Yes. Confirmed. There's very little point in presenting throughput 
results to users as any little change in customer's setup can shift the 
actual figures by 50% or so.

> - the graph changes over time, due in part to the effects of JITs
> 
> - sampling intervals have to be very long to get anything approaching 
> reproducible results

We are using sampling intervals of 10,000,000-100,000,000 messages to 
keep the test quick and what we see is that results differ by up to 20% 
- even though dedicated non-switched link and real-time OS are used, 
whole quad-core CPU is shielded for the test, scheduling is set to FIFO etc.

> And all that happens when the feedback loop has been minimised by 
> colocating the producer and consumer in the same O/S process and using 
> internal message passing for the feedback. Routing the feedback through 
> the broker would make the results even more unpredictable.

Yes, the "broken methodology" problem applies even in a single process. 
Actually, passing messages between two threads may prove to be even more 
peaky as the timeslices assigned to a thread by OS are non-continuous by 
design and thus messages tend to processed in bursts.

> That's why so far the goal of writing a "press a button and get the 
> maximum throughput figure" test has eluded us. Coming up with a test 
> that delivers results with a +/-20% accuracy isn't too hard. But that is 
> far too insensitive for performance regression tests, where we are 
> interested in spotting variations of as little as 2%.

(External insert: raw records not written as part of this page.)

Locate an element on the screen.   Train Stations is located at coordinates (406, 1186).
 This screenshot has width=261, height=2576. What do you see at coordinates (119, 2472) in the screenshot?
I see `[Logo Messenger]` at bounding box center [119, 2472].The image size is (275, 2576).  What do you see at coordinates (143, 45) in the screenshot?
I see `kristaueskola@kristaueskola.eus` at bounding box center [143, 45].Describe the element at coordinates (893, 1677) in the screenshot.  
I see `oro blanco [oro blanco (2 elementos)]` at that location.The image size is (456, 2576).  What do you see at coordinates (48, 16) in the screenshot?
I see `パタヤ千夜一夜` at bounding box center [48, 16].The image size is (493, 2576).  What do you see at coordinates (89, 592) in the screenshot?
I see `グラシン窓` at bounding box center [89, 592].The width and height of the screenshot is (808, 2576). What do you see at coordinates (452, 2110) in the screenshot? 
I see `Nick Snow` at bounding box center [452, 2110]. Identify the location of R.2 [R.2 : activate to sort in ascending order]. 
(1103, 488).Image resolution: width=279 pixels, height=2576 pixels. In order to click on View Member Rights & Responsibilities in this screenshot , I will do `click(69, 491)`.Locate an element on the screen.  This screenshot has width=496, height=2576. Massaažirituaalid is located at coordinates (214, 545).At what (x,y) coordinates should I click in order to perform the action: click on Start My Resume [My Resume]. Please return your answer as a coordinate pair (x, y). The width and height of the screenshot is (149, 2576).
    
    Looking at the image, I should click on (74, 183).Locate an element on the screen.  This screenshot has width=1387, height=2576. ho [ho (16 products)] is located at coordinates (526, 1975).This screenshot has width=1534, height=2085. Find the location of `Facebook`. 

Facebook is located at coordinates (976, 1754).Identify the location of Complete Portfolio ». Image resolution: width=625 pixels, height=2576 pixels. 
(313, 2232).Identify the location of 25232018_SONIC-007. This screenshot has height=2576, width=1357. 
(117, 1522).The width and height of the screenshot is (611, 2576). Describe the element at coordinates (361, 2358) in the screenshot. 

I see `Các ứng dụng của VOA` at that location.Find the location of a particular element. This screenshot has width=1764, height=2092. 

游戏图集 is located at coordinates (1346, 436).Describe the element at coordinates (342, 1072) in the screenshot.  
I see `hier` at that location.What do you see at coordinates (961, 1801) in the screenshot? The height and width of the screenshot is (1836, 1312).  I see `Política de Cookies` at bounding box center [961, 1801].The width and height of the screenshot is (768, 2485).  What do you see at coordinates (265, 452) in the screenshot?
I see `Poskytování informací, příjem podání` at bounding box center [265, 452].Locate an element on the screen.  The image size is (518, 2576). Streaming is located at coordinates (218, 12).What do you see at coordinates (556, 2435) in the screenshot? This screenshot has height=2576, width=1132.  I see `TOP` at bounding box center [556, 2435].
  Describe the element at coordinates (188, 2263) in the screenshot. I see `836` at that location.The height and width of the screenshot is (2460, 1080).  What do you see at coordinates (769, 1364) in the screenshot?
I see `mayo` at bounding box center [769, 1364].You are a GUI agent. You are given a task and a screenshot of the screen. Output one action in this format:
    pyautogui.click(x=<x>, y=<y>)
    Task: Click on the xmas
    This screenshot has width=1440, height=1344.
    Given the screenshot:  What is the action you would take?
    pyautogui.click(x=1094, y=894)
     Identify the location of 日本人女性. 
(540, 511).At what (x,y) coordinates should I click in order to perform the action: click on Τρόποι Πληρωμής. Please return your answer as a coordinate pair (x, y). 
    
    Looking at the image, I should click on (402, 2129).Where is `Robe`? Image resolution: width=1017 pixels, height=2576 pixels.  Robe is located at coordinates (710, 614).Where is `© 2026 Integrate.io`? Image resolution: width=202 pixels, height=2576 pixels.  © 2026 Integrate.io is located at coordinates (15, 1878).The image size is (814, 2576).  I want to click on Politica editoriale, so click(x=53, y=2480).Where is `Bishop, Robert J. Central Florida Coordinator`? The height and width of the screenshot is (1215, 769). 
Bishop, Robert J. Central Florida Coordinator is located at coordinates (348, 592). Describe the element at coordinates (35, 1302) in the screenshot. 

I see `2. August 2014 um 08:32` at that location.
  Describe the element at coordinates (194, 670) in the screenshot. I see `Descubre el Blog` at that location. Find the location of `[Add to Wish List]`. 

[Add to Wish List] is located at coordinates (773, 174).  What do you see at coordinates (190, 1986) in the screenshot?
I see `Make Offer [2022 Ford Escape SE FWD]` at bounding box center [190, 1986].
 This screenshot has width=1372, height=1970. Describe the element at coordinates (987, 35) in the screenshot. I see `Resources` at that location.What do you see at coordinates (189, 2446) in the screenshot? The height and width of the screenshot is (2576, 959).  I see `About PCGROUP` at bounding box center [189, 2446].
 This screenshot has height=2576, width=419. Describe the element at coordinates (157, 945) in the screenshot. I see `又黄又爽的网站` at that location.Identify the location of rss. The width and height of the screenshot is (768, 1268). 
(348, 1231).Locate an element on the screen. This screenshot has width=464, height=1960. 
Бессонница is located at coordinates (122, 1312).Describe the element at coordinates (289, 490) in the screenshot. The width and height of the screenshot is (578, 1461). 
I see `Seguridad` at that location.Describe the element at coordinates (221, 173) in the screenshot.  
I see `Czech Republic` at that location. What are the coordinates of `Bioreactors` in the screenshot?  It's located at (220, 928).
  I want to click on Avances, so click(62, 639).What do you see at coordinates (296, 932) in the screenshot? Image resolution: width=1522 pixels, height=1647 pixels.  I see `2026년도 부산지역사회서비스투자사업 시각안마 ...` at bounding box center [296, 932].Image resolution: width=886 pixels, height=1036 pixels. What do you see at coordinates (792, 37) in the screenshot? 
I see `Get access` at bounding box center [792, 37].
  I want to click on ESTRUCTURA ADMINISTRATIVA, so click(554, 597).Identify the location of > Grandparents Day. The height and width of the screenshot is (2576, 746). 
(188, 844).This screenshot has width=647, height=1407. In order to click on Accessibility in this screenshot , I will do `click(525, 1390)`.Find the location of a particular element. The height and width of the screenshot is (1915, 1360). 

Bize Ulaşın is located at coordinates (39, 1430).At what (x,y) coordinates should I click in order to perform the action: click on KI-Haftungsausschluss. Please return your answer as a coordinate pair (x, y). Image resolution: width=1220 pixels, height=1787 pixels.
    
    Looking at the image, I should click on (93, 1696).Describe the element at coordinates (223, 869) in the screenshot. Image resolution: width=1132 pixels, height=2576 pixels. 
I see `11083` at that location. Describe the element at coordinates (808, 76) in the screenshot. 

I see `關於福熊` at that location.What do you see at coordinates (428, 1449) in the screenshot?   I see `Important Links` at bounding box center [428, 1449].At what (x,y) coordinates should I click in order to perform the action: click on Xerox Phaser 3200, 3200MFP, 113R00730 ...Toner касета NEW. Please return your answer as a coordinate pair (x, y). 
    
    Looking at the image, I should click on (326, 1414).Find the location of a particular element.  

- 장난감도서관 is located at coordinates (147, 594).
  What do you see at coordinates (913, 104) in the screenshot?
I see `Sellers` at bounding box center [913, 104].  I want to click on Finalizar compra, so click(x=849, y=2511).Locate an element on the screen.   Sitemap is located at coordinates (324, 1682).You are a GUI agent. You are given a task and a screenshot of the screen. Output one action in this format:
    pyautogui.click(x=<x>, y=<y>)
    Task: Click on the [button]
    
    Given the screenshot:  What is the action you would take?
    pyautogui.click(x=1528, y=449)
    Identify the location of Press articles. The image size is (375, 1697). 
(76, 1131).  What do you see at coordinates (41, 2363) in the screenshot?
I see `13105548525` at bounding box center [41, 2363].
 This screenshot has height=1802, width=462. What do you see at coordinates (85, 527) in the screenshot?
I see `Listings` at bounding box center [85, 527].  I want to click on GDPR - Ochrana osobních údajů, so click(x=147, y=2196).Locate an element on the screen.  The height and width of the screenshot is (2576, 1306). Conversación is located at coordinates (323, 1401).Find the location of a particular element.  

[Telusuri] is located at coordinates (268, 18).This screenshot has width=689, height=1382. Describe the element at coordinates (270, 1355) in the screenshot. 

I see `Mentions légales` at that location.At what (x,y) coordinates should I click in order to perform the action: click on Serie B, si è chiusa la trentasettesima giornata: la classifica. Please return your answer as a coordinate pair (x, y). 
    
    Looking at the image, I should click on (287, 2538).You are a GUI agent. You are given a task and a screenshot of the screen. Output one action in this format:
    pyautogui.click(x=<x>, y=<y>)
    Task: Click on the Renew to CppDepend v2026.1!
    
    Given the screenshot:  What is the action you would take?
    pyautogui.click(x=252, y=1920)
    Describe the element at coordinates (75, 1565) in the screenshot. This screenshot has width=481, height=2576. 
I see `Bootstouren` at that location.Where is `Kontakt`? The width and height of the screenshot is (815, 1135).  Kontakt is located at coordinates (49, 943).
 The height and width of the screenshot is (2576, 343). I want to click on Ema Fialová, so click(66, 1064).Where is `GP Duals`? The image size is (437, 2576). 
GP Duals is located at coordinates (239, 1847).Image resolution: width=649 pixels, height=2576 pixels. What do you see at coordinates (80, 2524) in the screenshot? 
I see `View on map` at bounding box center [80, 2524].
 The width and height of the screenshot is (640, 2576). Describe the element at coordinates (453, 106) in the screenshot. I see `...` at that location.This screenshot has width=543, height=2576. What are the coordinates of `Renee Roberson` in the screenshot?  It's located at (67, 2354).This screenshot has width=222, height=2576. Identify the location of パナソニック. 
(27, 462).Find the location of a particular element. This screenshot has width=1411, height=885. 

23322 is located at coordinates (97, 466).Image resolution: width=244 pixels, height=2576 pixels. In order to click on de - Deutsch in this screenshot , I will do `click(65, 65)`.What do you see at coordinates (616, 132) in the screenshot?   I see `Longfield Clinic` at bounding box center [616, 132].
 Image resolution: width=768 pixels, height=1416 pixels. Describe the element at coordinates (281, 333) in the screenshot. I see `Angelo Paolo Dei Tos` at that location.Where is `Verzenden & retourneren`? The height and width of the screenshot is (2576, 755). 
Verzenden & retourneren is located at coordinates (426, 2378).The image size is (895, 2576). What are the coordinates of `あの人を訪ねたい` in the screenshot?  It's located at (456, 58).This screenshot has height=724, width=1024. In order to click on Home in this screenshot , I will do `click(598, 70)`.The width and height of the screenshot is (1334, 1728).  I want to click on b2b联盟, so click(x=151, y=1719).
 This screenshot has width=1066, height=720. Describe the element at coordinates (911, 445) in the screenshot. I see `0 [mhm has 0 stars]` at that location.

On more reason why "maximal throughput" metric is broken: It's often 
considered obvious that if maximal throughput is 200,000 msgs/sec, the 
system will be able to handle 100,000 msgs/sec. This may not be true. 
For example, when ingress rate is 200,000 msgs/sec system may be able to 
do some batching that will reduce number of packets on the network. With 
100,000 msgs/sec the ingress can be too slow to trigger batching 
mechanism and each message will be sent as a separate packet overloading 
the network stack. The consequence is that you'll experience no latency 
problems at the rate 200,000 msgs/sec, but messages may be delayed at 
100,000 msgs/sec.

Given all the methodological problems above and many more I haven't even 
mentioned lead us to use a different metric internally. We call it 
"message density" (1/lambda for those familiar with Erlang's work). It's 
a time interval between two subsequent messages at a single point of the 
network. The metric proved to be very stable and the tests are suddenly 
reproducible :) Also, performance results make much more sense when 
measured using density metric. Check following two graphs:

http://www.zeromq.org/results:0mq-tests-v03#toc4

First of them uses "throughput" metric, second one "density" metric. 
Even on first sight it's obvious that the "density" communicates more 
stable and predictable info about the behaviour of the system.

Sorry for such a long email, but we've messed with measurement 
methodology for at least a year so I have strong opinions on it.